Dans ce contexte, indique un communiqué du MAE, le ministre a salué les efforts déployés par l’Organisation pour assurer le retour volontaire des migrants en situation irrégulière vers leurs pays d’origine, dans le plein respect des droits de l’Homme et de la dignité humaine. Il a également souligné l’importance d’accélérer le rythme des opérations de retour volontaire, tout en veillant à fournir l’accompagnement social ainsi que l’assistance logistique et sanitaire nécessaires afin de garantir la durabilité et l’efficacité du retour.
De même source, on indique que le ministre a, par ailleurs, appelé à renforcer la coordination et à intensifier les efforts conjoints, ainsi qu’à développer des mécanismes encourageant le retour volontaire, de manière à offrir de meilleures opportunités de réintégration dans les pays d’origine et à soutenir les approches de développement solidaire.
De son côté, le chef de mission de l’OIM en Tunisie a salué l’approche tunisienne globale dans la gestion du phénomène de la migration irrégulière, fondée principalement sur le respect et la protection des droits des migrants ainsi que sur la lutte contre toutes les formes de traite des êtres humains et les réseaux de criminalité organisée.

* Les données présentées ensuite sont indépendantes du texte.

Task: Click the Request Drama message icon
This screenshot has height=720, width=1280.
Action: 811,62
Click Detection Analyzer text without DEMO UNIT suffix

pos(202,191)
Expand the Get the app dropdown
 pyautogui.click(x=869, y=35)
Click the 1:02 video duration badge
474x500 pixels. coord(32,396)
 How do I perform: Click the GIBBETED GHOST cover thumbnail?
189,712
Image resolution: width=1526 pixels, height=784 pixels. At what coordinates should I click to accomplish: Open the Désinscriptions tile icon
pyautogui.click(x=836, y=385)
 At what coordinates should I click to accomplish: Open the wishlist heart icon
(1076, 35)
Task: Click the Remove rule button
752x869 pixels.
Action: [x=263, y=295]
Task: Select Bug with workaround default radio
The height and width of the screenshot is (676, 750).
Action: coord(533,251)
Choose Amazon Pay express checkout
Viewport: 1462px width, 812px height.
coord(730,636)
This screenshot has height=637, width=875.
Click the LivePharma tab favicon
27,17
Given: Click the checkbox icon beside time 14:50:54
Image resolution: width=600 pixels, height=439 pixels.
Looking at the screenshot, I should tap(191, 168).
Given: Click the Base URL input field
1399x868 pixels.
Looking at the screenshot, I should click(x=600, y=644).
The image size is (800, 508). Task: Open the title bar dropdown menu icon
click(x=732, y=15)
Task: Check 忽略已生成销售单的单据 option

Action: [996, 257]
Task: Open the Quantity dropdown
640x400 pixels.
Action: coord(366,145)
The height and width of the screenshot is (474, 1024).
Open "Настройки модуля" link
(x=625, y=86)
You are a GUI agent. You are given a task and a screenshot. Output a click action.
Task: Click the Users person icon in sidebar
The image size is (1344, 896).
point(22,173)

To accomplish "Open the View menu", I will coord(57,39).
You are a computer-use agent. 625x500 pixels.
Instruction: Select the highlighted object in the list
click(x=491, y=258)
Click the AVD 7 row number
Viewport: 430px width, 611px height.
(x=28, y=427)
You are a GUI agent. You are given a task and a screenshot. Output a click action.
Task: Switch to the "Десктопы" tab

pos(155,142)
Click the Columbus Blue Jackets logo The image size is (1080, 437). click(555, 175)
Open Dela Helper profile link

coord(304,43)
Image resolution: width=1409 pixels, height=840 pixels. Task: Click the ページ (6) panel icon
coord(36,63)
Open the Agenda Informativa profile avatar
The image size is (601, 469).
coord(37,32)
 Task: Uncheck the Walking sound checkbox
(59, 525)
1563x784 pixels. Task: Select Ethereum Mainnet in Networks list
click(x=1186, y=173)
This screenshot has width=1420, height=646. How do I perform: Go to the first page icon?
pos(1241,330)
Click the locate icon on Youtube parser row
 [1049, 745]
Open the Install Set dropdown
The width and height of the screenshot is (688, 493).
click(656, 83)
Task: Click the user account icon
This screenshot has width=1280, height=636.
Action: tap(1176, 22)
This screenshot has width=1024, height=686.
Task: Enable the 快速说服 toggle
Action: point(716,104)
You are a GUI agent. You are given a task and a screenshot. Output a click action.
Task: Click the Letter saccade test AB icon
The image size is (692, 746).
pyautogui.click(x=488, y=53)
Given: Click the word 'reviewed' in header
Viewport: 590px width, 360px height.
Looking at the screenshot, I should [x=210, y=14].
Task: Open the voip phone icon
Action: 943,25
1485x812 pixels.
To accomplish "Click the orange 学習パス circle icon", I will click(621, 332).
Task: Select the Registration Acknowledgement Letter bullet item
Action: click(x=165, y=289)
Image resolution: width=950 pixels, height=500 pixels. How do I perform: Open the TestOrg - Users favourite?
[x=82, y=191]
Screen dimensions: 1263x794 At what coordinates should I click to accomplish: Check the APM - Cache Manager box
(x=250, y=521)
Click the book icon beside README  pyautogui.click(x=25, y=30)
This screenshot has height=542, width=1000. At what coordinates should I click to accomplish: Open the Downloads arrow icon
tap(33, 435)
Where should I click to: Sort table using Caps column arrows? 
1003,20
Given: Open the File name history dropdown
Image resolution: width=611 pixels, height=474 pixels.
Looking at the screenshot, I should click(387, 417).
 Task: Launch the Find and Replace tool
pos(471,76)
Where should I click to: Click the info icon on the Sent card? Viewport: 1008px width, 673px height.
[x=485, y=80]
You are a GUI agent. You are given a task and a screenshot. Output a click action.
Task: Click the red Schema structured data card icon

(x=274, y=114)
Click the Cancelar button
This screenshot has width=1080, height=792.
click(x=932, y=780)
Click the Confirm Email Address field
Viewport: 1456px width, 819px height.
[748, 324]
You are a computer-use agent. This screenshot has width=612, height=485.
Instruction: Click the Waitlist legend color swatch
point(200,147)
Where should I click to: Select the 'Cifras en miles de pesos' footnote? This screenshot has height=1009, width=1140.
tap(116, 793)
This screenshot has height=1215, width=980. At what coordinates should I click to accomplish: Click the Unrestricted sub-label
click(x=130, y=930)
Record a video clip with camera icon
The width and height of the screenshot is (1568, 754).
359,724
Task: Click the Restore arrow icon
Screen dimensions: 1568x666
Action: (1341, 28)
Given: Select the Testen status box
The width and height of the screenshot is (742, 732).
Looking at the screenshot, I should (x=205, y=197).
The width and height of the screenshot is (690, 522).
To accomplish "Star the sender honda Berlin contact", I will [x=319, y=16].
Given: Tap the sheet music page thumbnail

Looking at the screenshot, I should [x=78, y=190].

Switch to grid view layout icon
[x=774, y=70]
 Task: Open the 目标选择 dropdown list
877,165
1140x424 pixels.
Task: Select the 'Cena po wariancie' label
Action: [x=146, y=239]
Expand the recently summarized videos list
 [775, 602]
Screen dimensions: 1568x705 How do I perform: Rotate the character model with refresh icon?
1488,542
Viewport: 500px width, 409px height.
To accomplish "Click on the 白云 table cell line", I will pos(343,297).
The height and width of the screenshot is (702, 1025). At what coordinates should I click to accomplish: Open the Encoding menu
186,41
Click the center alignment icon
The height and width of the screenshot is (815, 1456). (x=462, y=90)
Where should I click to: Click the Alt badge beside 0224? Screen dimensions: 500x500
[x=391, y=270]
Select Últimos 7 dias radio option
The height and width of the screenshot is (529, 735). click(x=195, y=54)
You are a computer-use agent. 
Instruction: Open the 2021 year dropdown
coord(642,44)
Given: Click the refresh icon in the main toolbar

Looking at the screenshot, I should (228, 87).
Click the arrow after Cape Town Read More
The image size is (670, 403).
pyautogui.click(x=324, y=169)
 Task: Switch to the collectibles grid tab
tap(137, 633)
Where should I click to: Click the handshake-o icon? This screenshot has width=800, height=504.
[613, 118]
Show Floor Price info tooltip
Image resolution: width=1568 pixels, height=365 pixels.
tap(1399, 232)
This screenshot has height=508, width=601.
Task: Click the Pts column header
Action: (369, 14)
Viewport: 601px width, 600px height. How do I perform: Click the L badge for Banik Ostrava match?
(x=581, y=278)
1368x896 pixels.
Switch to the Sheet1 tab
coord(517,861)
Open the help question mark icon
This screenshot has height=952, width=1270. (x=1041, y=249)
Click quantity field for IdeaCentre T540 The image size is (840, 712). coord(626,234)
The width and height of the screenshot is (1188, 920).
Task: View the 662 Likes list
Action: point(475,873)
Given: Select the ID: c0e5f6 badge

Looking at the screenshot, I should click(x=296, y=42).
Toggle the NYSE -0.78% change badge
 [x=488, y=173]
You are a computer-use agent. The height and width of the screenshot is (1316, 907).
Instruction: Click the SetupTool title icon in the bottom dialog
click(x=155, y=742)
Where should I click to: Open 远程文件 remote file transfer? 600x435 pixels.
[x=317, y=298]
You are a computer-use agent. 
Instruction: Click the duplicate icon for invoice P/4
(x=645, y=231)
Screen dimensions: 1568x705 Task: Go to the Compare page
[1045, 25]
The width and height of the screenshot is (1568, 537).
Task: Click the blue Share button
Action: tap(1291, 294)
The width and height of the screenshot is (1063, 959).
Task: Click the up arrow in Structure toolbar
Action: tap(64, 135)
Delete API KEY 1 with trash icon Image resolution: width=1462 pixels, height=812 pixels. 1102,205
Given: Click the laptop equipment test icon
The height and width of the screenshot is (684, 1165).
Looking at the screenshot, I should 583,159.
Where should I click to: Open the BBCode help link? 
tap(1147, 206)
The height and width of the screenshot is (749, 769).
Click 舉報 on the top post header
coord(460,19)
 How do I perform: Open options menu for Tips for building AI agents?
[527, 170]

La rencontre a également porté sur les différents programmes de coopération en cours entre la Tunisie et l’Organisation Internationale pour les Migrations, notamment les projets liés à l’intégration et au développement. Parmi ces programmes figure le projet « Helma », visant à renforcer les opportunités d’insertion sociale et économique des jeunes les plus exposés à la migration irrégulière et des catégories vulnérables, à travers le développement des compétences et des formations adaptées. Il a aussi été question du projet « Mobi-TRE », qui vise à mobiliser les investissements et les compétences de la diaspora tunisienne à l’étranger afin de soutenir le développement économique des régions intérieures et de contribuer à la création d’emplois durables au profit des jeunes.